Reason: No such file or directory
(call to fopen() returned error code 2)
I solved the issue with the .tpr file by eliminating the step of copying to the $SCRATCH directory, and it runs. However, it does not scale in 2 nodes.
-------------------------------------------------------
Program: gmx mdrun, version 2020.1
Source file: src/gromacs/domdec/domdec.cpp (line 2277)
MPI rank: 0 (out of 48)
Fatal error:
There is no domain decomposition for 36 ranks that is compatible with the
given box and a minimum cell size of 1.83 nm
Change the number of ranks or mdrun option -rdd or -dds
Look in the log file for details on the domain decomposition
For more information and tips for troubleshooting, please check the GROMACS
website at http://www.gromacs.org/Documentation/Errors
-------------------------------------------------------
--------------------------------------------------------------------------
Primary job terminated normally, but 1 process returned
a non-zero exit code.

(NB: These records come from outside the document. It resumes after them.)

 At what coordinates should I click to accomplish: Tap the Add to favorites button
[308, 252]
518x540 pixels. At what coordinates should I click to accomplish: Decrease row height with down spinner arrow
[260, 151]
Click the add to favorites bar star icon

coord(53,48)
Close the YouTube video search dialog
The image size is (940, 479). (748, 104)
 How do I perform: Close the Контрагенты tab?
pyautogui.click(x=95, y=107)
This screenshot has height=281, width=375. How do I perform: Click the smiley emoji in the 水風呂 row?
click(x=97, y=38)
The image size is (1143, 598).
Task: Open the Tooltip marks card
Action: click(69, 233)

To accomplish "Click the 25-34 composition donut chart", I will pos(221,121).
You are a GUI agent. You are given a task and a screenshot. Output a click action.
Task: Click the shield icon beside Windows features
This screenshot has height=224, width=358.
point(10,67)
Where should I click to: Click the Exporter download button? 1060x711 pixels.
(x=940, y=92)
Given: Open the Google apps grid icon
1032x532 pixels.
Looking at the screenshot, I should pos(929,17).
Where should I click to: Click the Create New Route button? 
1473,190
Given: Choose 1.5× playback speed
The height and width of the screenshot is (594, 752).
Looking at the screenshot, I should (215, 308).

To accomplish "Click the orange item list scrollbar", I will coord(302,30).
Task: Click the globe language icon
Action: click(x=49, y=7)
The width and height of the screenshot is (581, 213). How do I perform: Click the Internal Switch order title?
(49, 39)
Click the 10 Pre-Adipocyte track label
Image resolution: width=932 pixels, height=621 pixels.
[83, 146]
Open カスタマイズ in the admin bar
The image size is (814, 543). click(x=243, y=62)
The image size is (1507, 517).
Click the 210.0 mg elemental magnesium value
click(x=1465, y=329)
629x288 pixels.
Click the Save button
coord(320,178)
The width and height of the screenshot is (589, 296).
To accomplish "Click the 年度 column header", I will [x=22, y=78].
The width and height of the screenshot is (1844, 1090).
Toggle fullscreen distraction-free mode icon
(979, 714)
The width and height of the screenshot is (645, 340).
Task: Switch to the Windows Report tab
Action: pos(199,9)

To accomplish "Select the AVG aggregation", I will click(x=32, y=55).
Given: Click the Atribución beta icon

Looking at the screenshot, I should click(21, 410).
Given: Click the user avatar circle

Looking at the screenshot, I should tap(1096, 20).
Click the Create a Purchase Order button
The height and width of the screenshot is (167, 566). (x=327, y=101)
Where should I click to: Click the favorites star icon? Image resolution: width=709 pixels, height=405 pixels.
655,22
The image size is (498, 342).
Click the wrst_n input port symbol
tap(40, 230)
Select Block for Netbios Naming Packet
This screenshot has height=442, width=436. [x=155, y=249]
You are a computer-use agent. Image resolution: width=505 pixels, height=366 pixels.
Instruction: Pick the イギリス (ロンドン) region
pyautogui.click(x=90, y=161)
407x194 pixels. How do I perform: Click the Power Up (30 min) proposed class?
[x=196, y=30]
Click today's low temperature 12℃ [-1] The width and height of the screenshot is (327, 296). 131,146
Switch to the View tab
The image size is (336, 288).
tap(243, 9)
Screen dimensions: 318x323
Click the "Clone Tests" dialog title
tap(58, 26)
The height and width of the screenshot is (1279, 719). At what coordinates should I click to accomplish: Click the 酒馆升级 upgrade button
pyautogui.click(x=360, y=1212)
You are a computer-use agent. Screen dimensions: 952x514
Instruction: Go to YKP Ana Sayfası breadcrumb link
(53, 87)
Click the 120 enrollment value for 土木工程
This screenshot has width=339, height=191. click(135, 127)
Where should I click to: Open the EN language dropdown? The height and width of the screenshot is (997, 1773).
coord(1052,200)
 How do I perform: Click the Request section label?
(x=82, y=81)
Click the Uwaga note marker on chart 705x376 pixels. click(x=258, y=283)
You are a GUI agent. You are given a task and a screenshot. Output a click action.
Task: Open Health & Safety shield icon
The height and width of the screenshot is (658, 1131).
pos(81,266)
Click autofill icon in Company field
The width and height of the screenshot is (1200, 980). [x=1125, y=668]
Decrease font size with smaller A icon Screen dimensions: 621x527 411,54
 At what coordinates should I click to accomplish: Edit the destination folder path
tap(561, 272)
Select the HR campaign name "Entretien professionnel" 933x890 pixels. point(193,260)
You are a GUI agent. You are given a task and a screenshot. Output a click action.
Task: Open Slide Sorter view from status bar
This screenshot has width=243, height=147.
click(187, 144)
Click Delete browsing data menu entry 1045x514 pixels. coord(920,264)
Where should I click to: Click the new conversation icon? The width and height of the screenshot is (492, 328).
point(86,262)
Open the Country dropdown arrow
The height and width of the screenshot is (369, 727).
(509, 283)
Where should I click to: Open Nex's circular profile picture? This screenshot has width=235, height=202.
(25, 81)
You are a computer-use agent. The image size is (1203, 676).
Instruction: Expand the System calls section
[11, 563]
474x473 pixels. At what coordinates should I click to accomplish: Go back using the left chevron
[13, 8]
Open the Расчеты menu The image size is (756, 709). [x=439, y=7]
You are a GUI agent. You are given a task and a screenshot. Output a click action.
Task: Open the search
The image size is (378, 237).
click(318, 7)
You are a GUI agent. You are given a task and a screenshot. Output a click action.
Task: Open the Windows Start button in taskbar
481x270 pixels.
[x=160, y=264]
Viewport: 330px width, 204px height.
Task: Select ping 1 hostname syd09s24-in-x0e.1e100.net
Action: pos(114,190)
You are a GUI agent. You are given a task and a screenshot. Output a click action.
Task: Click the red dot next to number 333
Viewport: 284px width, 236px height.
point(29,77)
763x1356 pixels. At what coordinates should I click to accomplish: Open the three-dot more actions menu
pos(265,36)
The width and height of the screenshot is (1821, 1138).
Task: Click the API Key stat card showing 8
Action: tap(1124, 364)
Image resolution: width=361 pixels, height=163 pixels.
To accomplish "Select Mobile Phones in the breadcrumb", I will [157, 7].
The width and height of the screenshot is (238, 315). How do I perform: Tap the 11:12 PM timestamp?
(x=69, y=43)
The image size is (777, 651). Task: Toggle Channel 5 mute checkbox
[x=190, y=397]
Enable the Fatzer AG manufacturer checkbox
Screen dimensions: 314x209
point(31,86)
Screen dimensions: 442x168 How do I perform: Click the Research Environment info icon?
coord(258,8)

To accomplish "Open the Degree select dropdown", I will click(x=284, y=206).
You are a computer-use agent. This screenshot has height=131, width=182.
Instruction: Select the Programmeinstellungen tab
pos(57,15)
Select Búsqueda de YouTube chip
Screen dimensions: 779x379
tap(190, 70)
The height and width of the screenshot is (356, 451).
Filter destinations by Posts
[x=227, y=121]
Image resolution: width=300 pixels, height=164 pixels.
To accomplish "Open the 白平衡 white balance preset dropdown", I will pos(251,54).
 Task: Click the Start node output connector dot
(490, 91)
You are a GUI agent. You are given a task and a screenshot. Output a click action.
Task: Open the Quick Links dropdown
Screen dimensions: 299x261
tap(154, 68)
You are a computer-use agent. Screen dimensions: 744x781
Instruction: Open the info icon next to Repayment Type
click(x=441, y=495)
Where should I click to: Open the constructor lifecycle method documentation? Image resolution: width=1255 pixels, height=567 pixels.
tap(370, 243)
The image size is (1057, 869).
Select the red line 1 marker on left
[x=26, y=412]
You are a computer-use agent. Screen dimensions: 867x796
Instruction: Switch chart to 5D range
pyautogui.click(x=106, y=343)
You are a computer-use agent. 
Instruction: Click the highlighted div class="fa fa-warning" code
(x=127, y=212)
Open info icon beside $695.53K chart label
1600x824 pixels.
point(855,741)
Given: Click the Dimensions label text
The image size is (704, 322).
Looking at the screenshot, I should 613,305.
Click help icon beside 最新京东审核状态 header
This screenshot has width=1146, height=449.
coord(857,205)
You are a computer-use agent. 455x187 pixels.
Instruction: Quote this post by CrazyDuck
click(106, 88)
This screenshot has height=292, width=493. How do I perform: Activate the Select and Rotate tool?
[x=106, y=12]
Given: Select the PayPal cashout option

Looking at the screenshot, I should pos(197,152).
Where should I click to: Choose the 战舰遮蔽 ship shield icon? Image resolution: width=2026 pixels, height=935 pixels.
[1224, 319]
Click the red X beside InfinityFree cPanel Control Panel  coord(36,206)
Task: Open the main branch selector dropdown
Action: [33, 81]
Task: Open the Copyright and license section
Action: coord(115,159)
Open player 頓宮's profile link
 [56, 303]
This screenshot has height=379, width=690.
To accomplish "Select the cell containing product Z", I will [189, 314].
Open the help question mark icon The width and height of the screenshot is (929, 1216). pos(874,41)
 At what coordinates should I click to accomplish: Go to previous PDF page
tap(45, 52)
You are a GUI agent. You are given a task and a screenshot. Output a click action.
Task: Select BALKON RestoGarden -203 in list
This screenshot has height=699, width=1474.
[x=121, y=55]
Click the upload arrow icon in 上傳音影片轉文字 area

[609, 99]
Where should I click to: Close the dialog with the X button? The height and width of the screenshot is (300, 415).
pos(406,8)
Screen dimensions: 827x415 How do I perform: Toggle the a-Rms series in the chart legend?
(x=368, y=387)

Per user-direction, the job has been aborted.
--------------------------------------------------------------------------
--------------------------------------------------------------------------
mpirun detected that one or more processes exited with non-zero status, thus causing
the job to be terminated. The first process to do so was:
Process name: [[34868,1],18]
Exit code: 1
--------------------------------------------------------------------------
I didn’t work with other values of $OMP_NUM_THREADS (2, 4) or -np 24.
Probably your box very small for that many MPI tasks. For the sake of scalability test of machine/gromacs-build, try running for bigger system that can facilitate 48 tasks. By the way, how many atoms your system has?
My system has 15277 atoms (DNA system with a small ligand, in water and KCl, AMBER99bsc1 FF) and the box dimensions are 5.36494^3 nm.
But I am a bit confused. The error informs about 36 MPI ranks (asked 48) for that box size. Why 36? Is that the maximum number of ranks for that size? I ran the system in a single node with 32 CPUs and worked well.
A full .log file would be informative. Some ranks may be assigned to PME rather than PP. Regardless, your system is quite small so you likely won’t benefit from using as many processors as you’re asking for. I would not expect much performance enhancement about 16 or 24 processors.